(Extract begins)
According to Stanford Children’s Health, the NICU largely consists of babies born preterm, at a low birth weight, or with health conditions such as difficulty breathing, heart issues, infections, or birth defects. The NICU team may include a neonatologist, neonatal resident, pediatric fellow, and neonatal nurse practitioner, as well as respiratory, physical, occupational, and speech therapists, among others. The PICU, like the ICU, allows for children who need high-level medical care to be continuously monitored. Children may spend some time in the PICU after undergoing surgery or if they have a serious illness, heart condition, or infection.
Remote Patient Monitoring: Could The Tele-ICU Be Part of the Future?
The COVID-19 pandemic shed an enormous light on the far-reaching possibilities afforded by telemedicine. Many COVID-19 patients were admitted to the ICU, and the extreme need for ICU beds has also affected non-COVID-19 patients who required ICU admission.
The idea of integrating telemedicine and ICU care is actually not new. In fact, a study published in the Journal of the American College of Emergency Physicians in 1977 found that telemedicine was a viable strategy to fill the need for intensivists at smaller medical centers. In this study, an intensivist at a large university medical center communicated daily with a small private hospital by way of a two-way audiovisual link. After roughly six months of this intervention, the researchers made seven key observations. Among their findings, the study authors stated that regular critical care consultations were possible through telemedicine, and while the technology at the time was adequate to bridge the gap between specialized critical care medicine and small medical centers, it was notably expensive. Still, also among their findings, the researchers stated, “telemedicine can influence the process and probably the outcome of patient care.”
If the technology of 1977 was advanced enough to implement telemedicine in the critical care sphere, it would stand to reason that the technology exists to provide that same care today. A 2018 review published in Methodist DeBakey Cardiovascular Journal examined available data on telemedicine in the ICU, or tele-ICUs.
(Extract ends)
(Available data begins)
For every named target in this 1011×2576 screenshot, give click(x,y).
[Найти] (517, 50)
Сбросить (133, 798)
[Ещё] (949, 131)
(Available data ends)
__Activity 1__.
Check each statement below against the text on intensive care and telemedicine. For each one, answer yes or no and quote the words from the text that decide it.
(a) The 1977 study appeared in the Journal of the American College of Emergency Physicians.
(b) The 1977 researchers found the telemedicine technology of the time inexpensive.
(c) The 2018 review on tele-ICUs was published in Methodist DeBakey Cardiovascular Journal.
__Activity 2__. Write the next part of the text on intensive care and telemedicine, beginning after its final sentence.

__Task result 1__.
(a) Yes: "a study published in the Journal of the American College of Emergency Physicians in 1977"
(b) No: "it was notably expensive"
(c) Yes: "A 2018 review published in Methodist DeBakey Cardiovascular Journal"

__Task result 2__.
But how would tele-ICU work today? According to the researchers, “Tele-ICU delivers technology-enabled care from a remote command center. At its simplest, mobile platforms provide on-demand, two-way, audiovisual (AV) communication between ICUs and the tele-ICU center. Typical infrastructure is more complex and involves a tiered system of fixed AV communication, access to EMRs, telemetry, and imaging systems for data retrieval and documentation, plus risk stratification and decision support.”
Upon their review, the researchers found that using tele-ICU as part of a hybrid model—in conjunction with in-person support—is increasingly gaining popularity. They noted high levels of heterogeneity among the studies they analyzed but regardless stated “tele-ICU is associated with benefits including improved ICU mortality and decreased length of stay.” Tele-ICUs appear to be cost-effective, although they do come with high price tags for implementation.
The researchers called for continued research into the costs, impact, and associated outcomes for tele-ICUs. As appears to be the case with telemedicine as a whole in light of the COVID-19 pandemic, it’s likely that this area of medicine will continue to be investigated and utilized further throughout the pandemic and beyond.